Article N° 6109

Pharmacie

Pharmacie : entre délivrance et dispensation !

Abderrahim DERRAJI - 27 août 2018 21:41

La loi 17-04 portant Code du médicament et de la pharmacie définit , dans son article 29, la dispensation comme étant l’acte pharmaceutique qui consiste en « la délivrance d'un médicament ou d'un produit pharmaceutique non médicamenteux associée à l'analyse de l'ordonnance ou de la commande les concernant ; la mise à disposition du public des informations nécessaires au bon usage des médicaments et des produits pharmaceutiques ainsi que les actes liés aux conseils préventifs ; à l'éducation pour la santé et le conseil lié à l'utilisation d'un médicament dont la dispensation n'est pas légalement soumise à la nécessité de fournir une ordonnance médicale.»£Par une telle définition, le législateur fait clairement le distinguo entre une simple délivrance qui pourrait presque être assimilée à un acte commercial et la dispensation. Cette dernière, exige du pharmacien une évaluation de la pertinence des traitements envisagés avant de les remettre au patient. La bonne utilisation du médicament et la sécurité de ses usagers doivent constituer la préoccupation majeure du pharmacien.

Malheureusement, l’automédication « sauvage » a tendance à remplacer une médication officinale responsable en phase avec les textes qui régissent la profession et les recommandations formulées, entre autres, par les sociétés savantes.

Cette automédication « sauvage » est plus fréquente chez les patients ne disposant pas de couverture médicale. Il n’est pas rare que des patients essayent de se procurer une liste de médicaments à prescription obligatoire parce qu’elle leur a été prescrite par le passé, ou tout simplement parce qu’un proche ou un internaute en a vanté les mérites !

Le pharmacien doit faire face à un environnement où le recours aux médicaments à prescription obligatoire est de plus en plus banalisé.

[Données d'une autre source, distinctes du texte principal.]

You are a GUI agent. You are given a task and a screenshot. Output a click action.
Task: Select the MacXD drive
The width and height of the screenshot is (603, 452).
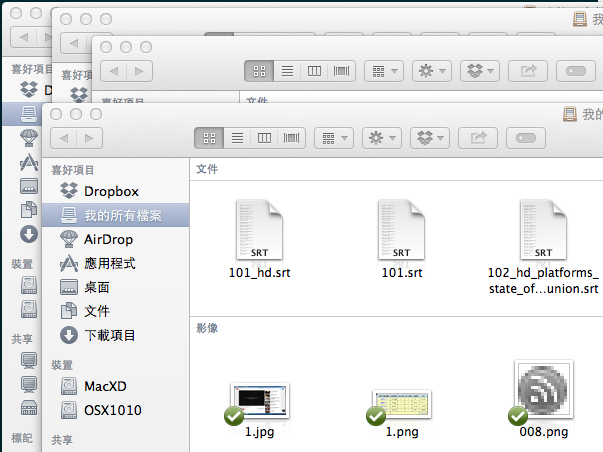point(105,386)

Certains pharmaciens refusent de céder aux désidératas des malades, mais malheureusement, ils sont souvent pénalisés parce qu’un grand nombre de malades préfèrent les pharmaciens « compréhensifs » !

Ce qui complique la tâche aux officinaux, c’est l’anachronisme qui prévaut entre la les textes régissant la profession, notamment le Dahir de 1922 et la réalité de la pratique officinale. À titre d’exemple, la plupart des pharmaciens marocains ont bénéficié d’une formation qui leur a permis de contribuer à la réussite de la planification familiale. Paradoxalement, les contraceptifs oraux appartiennent au tableau « A », ils ne peuvent, de ce fait, être dispensés sans une prescription médicale récente. Il en est de même pour la contraception d’urgence !  Faut-il le rappeler, dans de nombreux pays, la législation permet au pharmacien, aujourd’hui, le renouvellement des contraceptifs oraux et la délivrance de la pilule du lendemain.

Pour lutter contre ces contradictions qui empêchent le pharmacien de prodiguer son savoir sans être hors la loi, un délistage pourrait être envisagé pour certaines spécialités. Mais la priorité des priorités est de mener une réflexion dont la finalité serait d’optimiser et de sécuriser la dispensation du médicament. Dans le cas contraire, d’autres acteurs qui lorgnent sur la vente du médicament, finiront par faire regretter aux pharmaciens d’avoir laissé la simple délivrance prendre le pas sur une dispensation faite dans les règles de « l’art ».